FSB Andersen
Our base for Operation Coburg was Fire Support Base Andersen, situated near the village of
Trang Bom, on Route 1, north-east of Saigon.
I have already written about Andersen in another part of this website, in a short work of
fiction I called Benny's Story. One point I should make here is that Andersen was attacked three times
while I was there, and the events that are freshest in my memory may well have happened in any one of those three attacks.
At Andersen I was “hootchied up” with Garry “Polly” Polglase, a dog handler in the tracking team.
In other words, we shared a weapon pit and slept in adjacent sleeping pits.
You may well ask what is the importance of Polly's role at Andersen. The answer is that the
reason anybody would be interested in reading this story is most likely because I wrote the poem He Was A Mate, as
a way of dealing with my own feelings about Polly's death, and my friendship with Polly would not have been as close if we
had not been hootchied up together at Andersen.

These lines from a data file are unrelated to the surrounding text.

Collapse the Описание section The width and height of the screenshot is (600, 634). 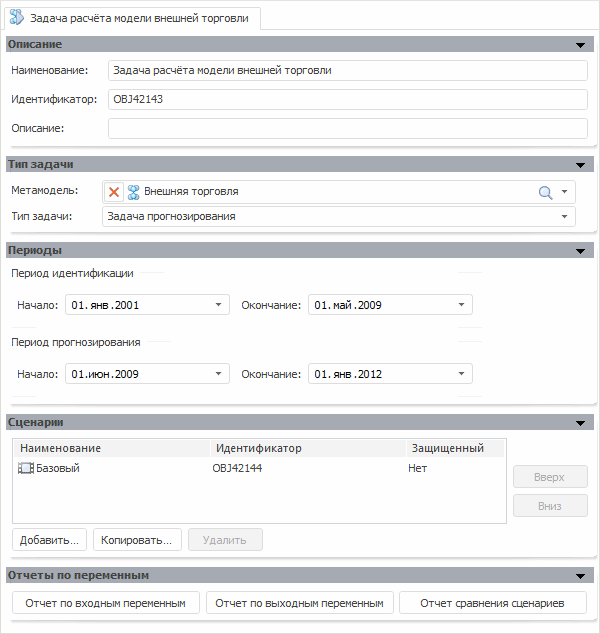tap(580, 45)
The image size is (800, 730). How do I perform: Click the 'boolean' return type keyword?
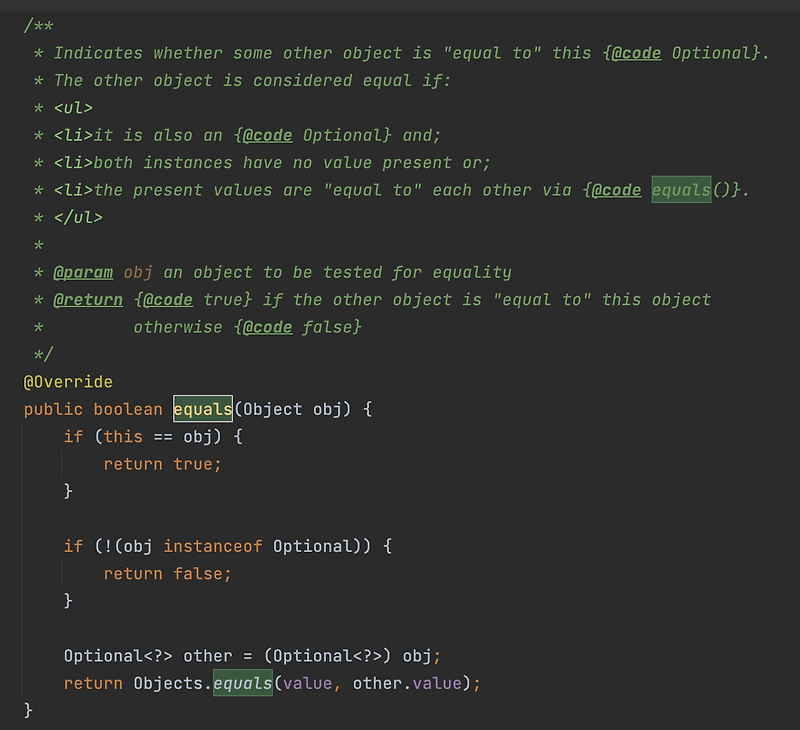(128, 409)
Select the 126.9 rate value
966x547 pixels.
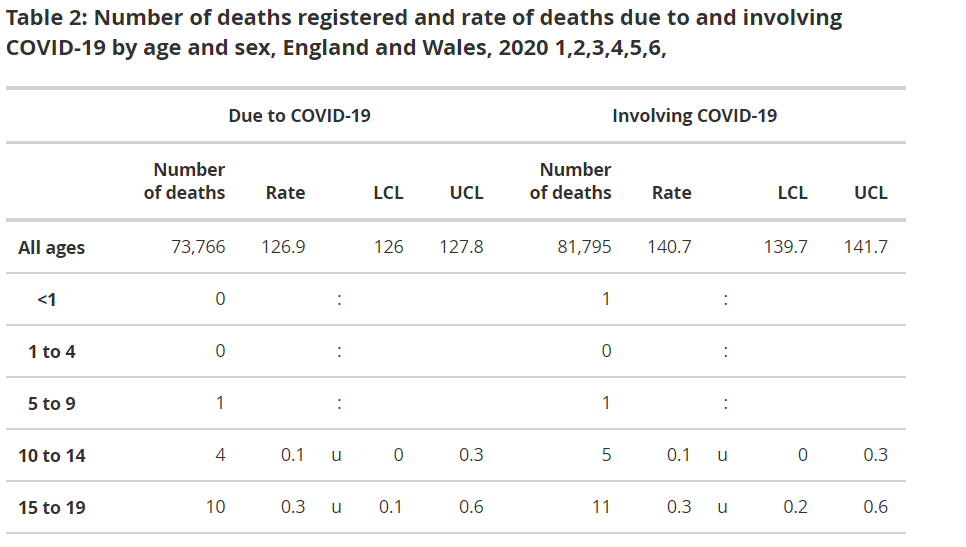click(x=283, y=247)
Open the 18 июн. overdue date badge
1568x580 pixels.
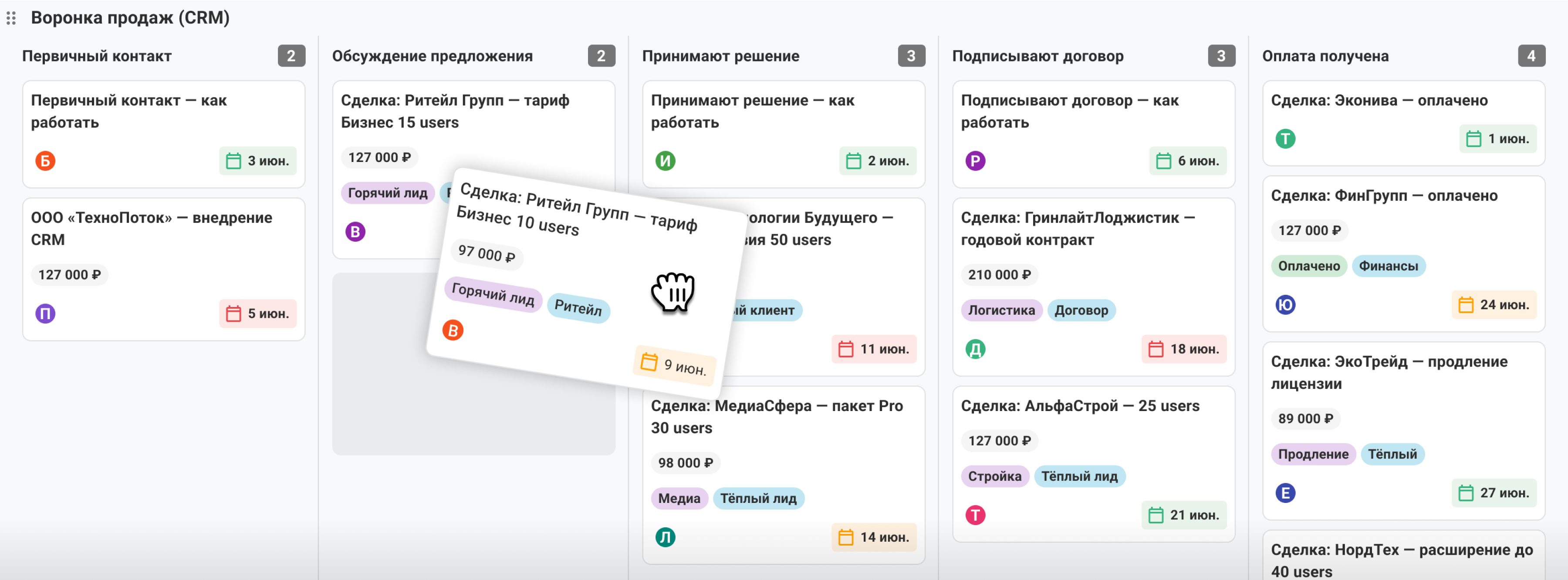1183,349
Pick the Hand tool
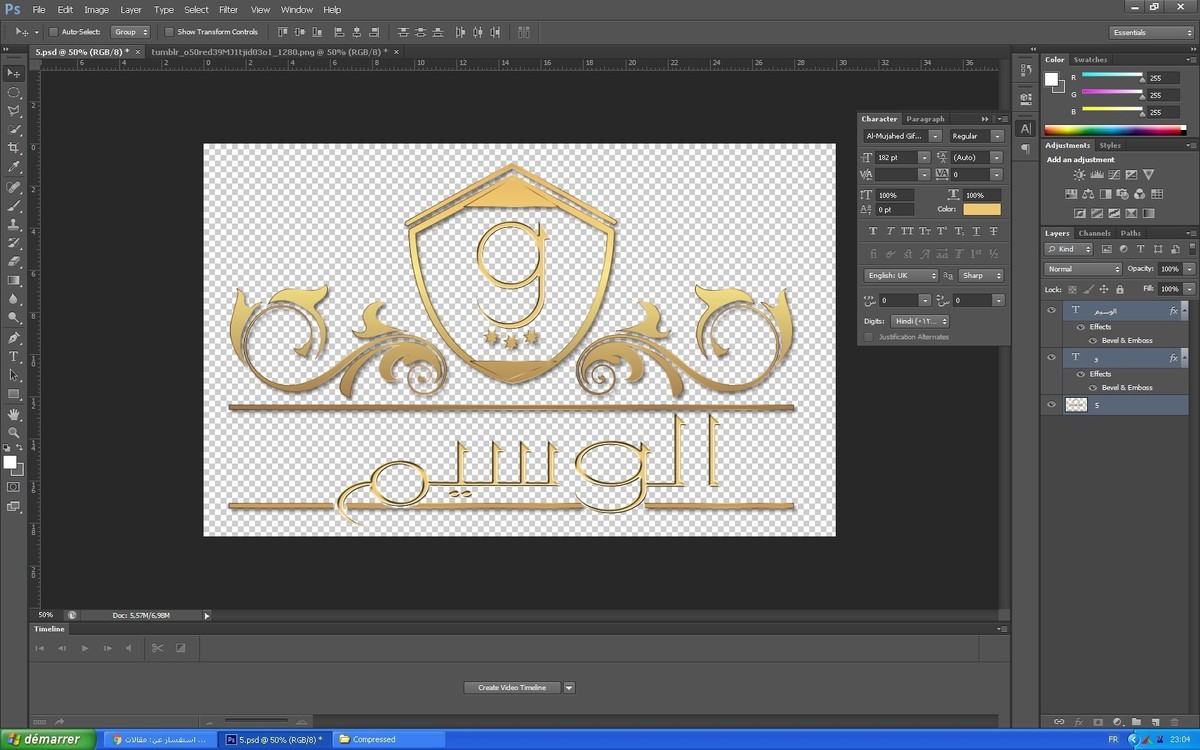 pyautogui.click(x=14, y=414)
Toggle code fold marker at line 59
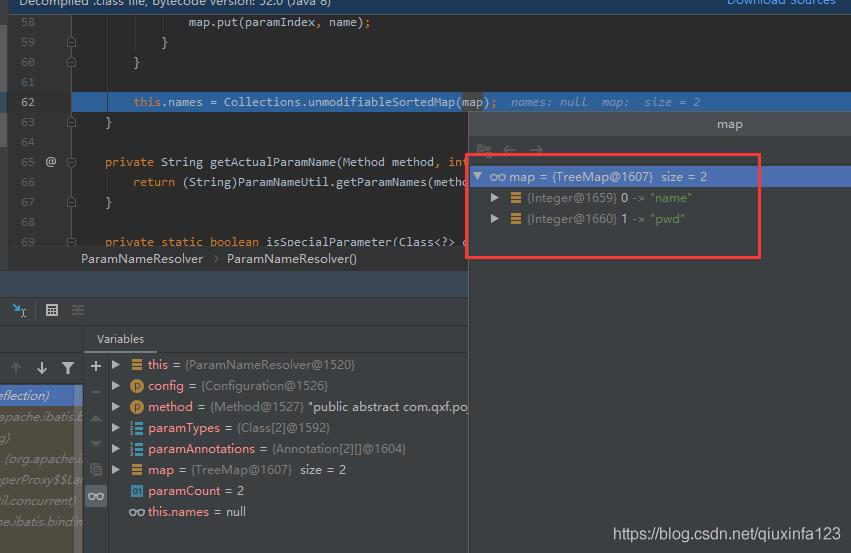The image size is (851, 553). (x=72, y=42)
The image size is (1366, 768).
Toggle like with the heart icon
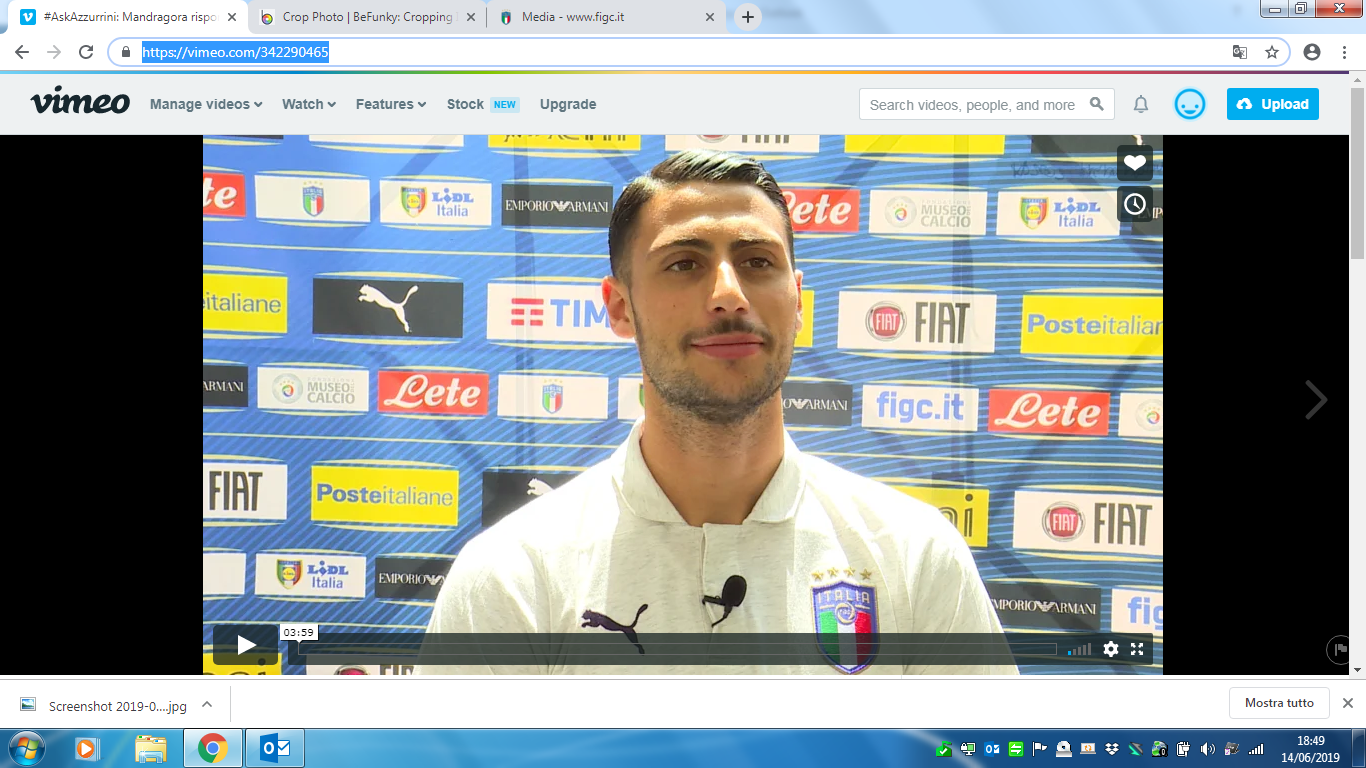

Below is a picture of Polly and his dog, Julian. It wasn't taken at Andersen, but later,
at the start of Operation Pinnaroo.
As I tell the story of the battle at Andersen, I will make use of quotes from the battalion's
history of its tour of duty. This is one occasion when the battalion book goes into great detail, and is therefore a great
help to my own memory. I should also point out that, unlike Long Tan, Coral and Balmoral, little has been written about Andersen.
In fact, a recently published book by historian Paul Ham, entitled Vietnam: The Australian War, makes no mention
of it whatsoever. Not a single word! So what I write here and now will provide a rare opportunity for Australians actually
to find information about this battle.
We arrived at Andersen on the 17th of February. We replaced another Australian battalion.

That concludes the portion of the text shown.